A dozen kids were playing cricket close to the Hanuman Ghat along the Ganges. They had drawn the wickets with white chalk against a temple wall. A high ball dropped behind the temple. I was busy photographing them at the game, when the bowler casually called out for me to fetch the ball. I obeyed and found it floating on the edge of the river. As I bent to pick it up, I realized it was covered in ash.

 

Three fires were smoldering close by. To my utter shock I realized three cremations were underway. I stood flabbergasted staring at the funeral pyre barely a foot away from me, as the ash-covered ball in my hand dripped water. A player shouted for the ball and I turned, distressed that I may have unknowingly trampled on a sacred site. The boy took the ball, thumped it on the ground a few times to shed the water and threw it back into play.

Anywhere else death is treated with trepidation and reverence. In Varanasi, the city synonymous with death, where devout Hindus are cremated, I was shaken by the sight of pedestrians moving about their daily chores as plumes of smoke rose from funeral pyres all around them. The cricket game, like everything else in the city, simply carried on amidst the funeral chants and the grieving. Over the course of my stay in the city, I often found myself participating in the cricket games in the ghats, as occasionally did other tourists to the sacred river.

 

The Ghats of Shiva’s City

For centuries, Hindus have come to the ghats of the Ganges to spend their final days in the belief that a soul finds its way to heaven when life ends on its steps. In today’s frenetic world, few are willing to forsake worldly pleasures and live a shamanic life; but the truly devout nonetheless desire at least to be cremated there.

Data lines:

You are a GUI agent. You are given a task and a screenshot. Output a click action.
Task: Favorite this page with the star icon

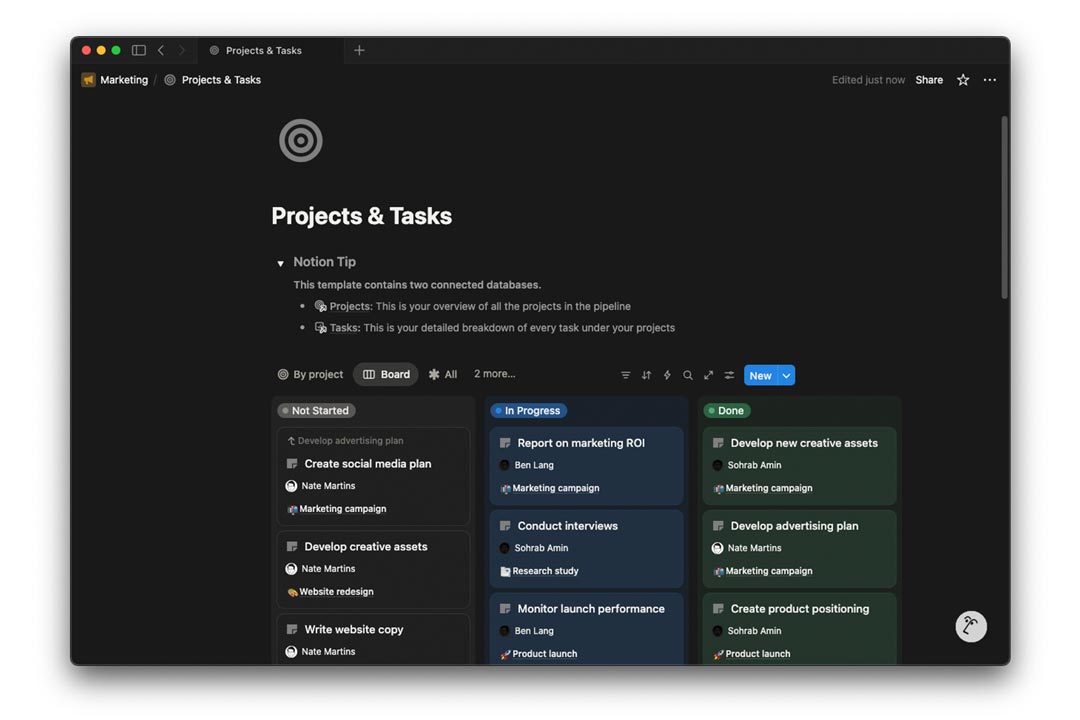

List of tasks:
A. Answer these questions about the Varanasi text, one per line:
(i) What did the kids use to draw the wickets, and on what surface?
(ii) How many fires were smoldering close by?
(iii) According to the text, what happens to a soul when life ends on the steps of the ghats?
B. Write out the part of the Varanasi text starting with "The Ghats of Shiva’s" and going on through "be cremated there.".

In response:
A.
(i) White chalk, on a temple wall.
(ii) Three.
(iii) It finds its way to heaven.

B.
The Ghats of Shiva’s City

For centuries, Hindus have come to the ghats of the Ganges to spend their final days in the belief that a soul finds its way to heaven when life ends on its steps. In today’s frenetic world, few are willing to forsake worldly pleasures and live a shamanic life; but the truly devout nonetheless desire at least to be cremated there.